[Data listing]:
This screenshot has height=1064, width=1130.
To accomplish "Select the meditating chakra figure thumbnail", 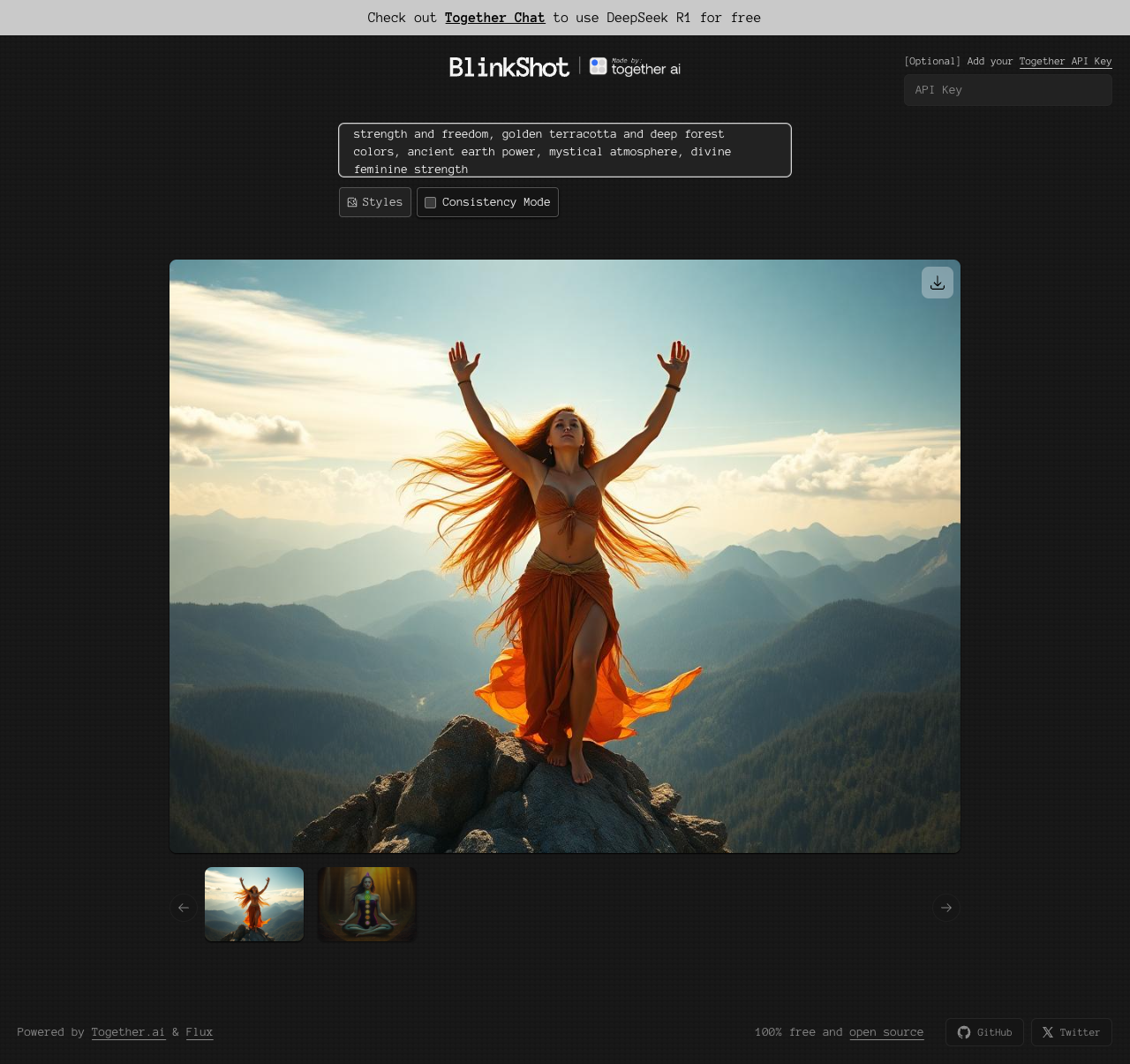I will coord(366,904).
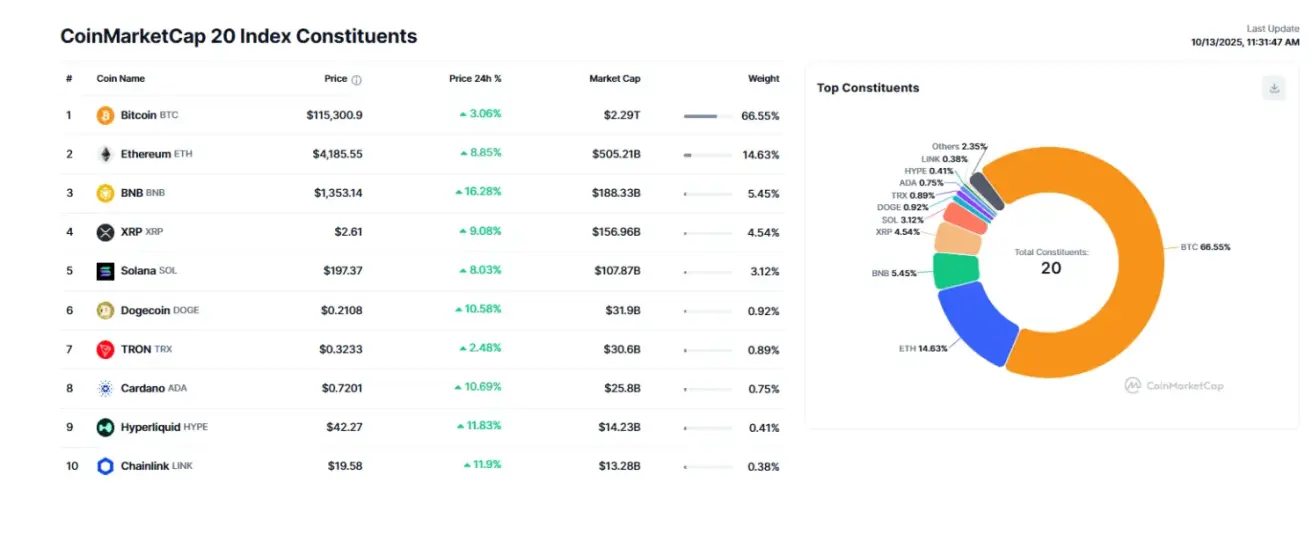Click the green BNB donut chart segment
This screenshot has height=556, width=1312.
[x=953, y=270]
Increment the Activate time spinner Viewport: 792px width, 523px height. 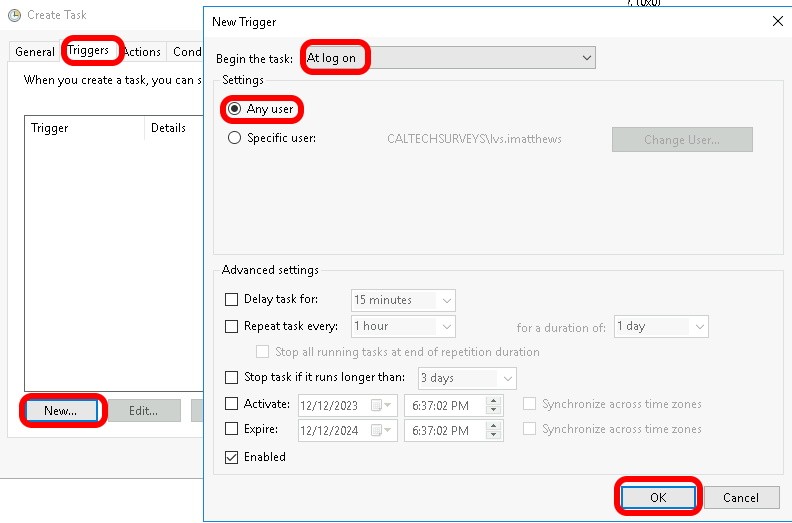[x=492, y=400]
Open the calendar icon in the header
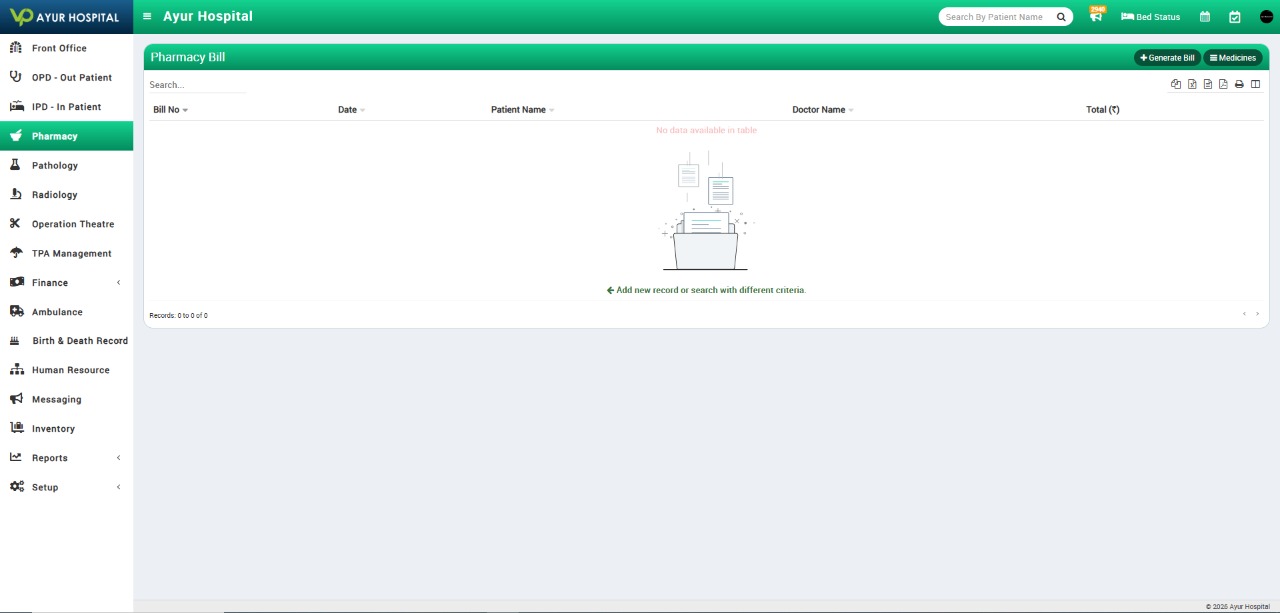 [x=1207, y=17]
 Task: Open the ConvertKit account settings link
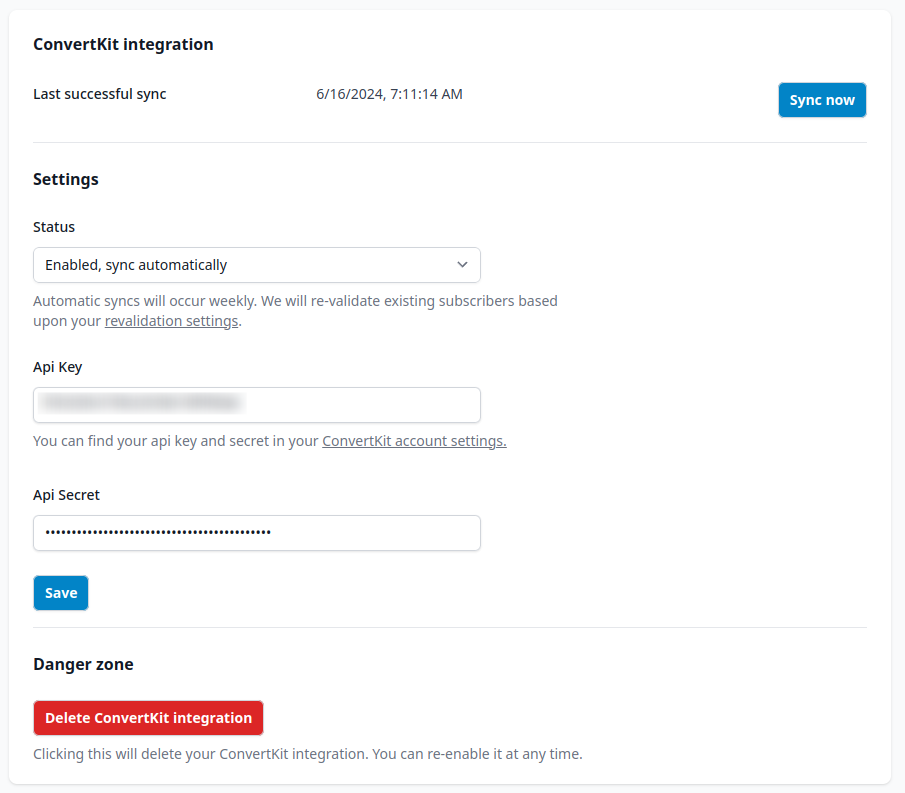tap(414, 441)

[Task description]:
The required response consists solely of the lines from the line containing "Task: Open the" through the end of the listing, both ends included, copied exactly without pictures.

[Result of the task]:
 Task: Open the ConvertKit account settings link
tap(414, 441)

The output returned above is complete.